The Los Angeles Times has published an opinion piece alleging that the “biggest criminal enterprise in California” is not a street gang or drug cartel, but “in terms of sheer volume of offenses,” none other than Wells Fargo Bank. With fraud and other actionable behavior ranging from creating costly false accounts for millions of customers to instituting improper extra borrowing fees to charging customres for unsought and unwanted auto insurance (driving nearly 275,000 owners into deliquency leading to as many as 25,000 wrongful vehicle repossessions in the state), the banking giant is racking up a misconduct record (including some potentially criminal misconduct) of world-class proportions.

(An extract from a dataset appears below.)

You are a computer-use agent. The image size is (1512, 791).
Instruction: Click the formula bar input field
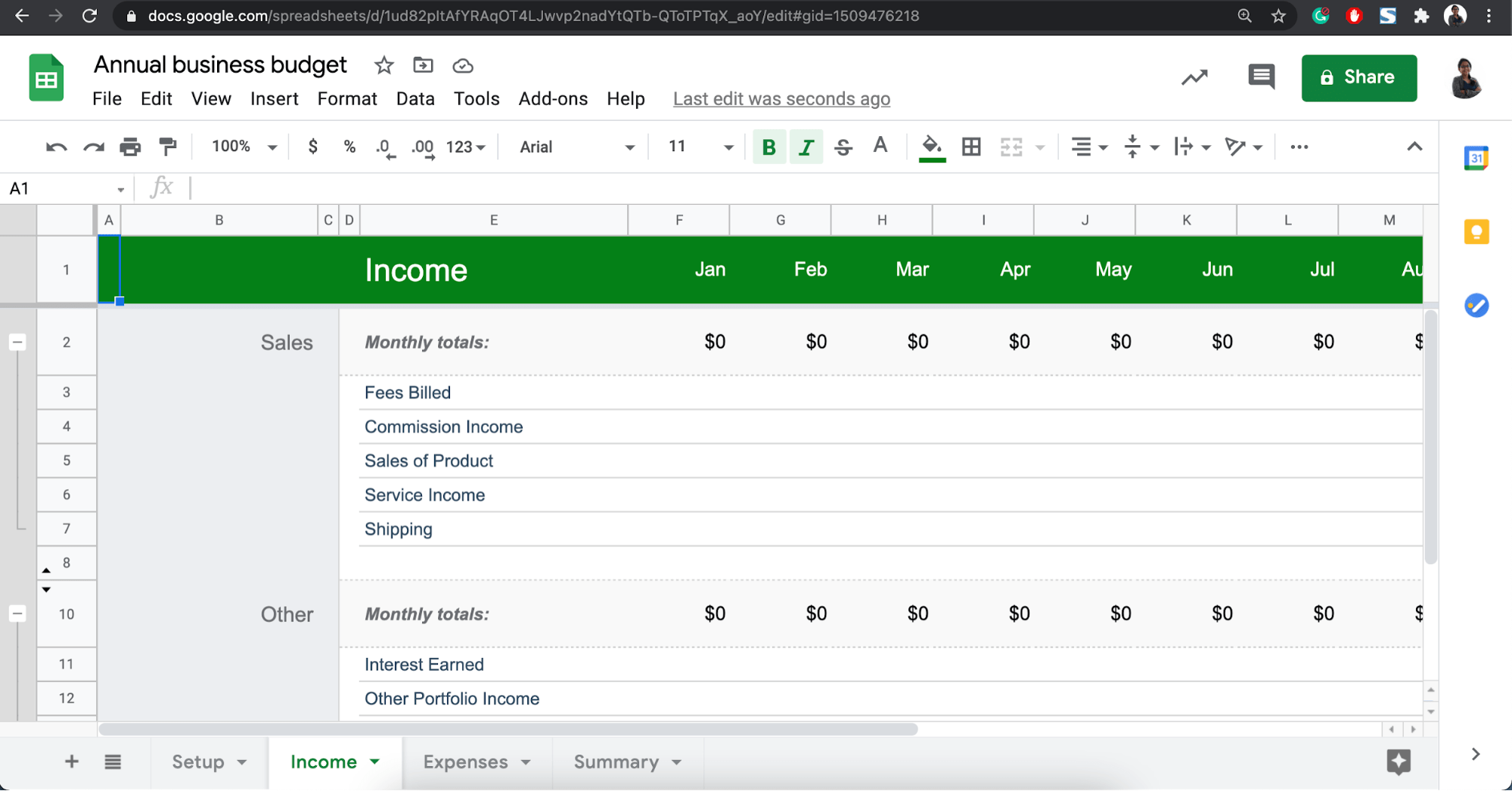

Meanwhile, the bank strenuously continues to argue in court filings that its mistreated customers should be denied the recourse of banding together to file class action lawsuits for justice and restitution (though that lawsuit-aggregation mechanism is routinely used by the banks themselves when they encounter what they see is misconduct against their own business). Instead, the bank argues that its defrauded customers must each pursue individual arbitration outside of a court of law, arbitration that is incidentally likely to cost the individual customers more than any recovery they might see (even if the bank, who would be footing the bill for the arbitrators, doesn’t win).

The piece argues that despite fines and other penalties, and even new legislation that may be coming to address some of Wells Fargo’s underlying conduct, none of these results do enough to truly deter the bank from these and other fraudulent and improper behaviors. And, as the author points out, “President Trump’s administration is hardly likely to consider, much less lodge, such charges against a major bank.”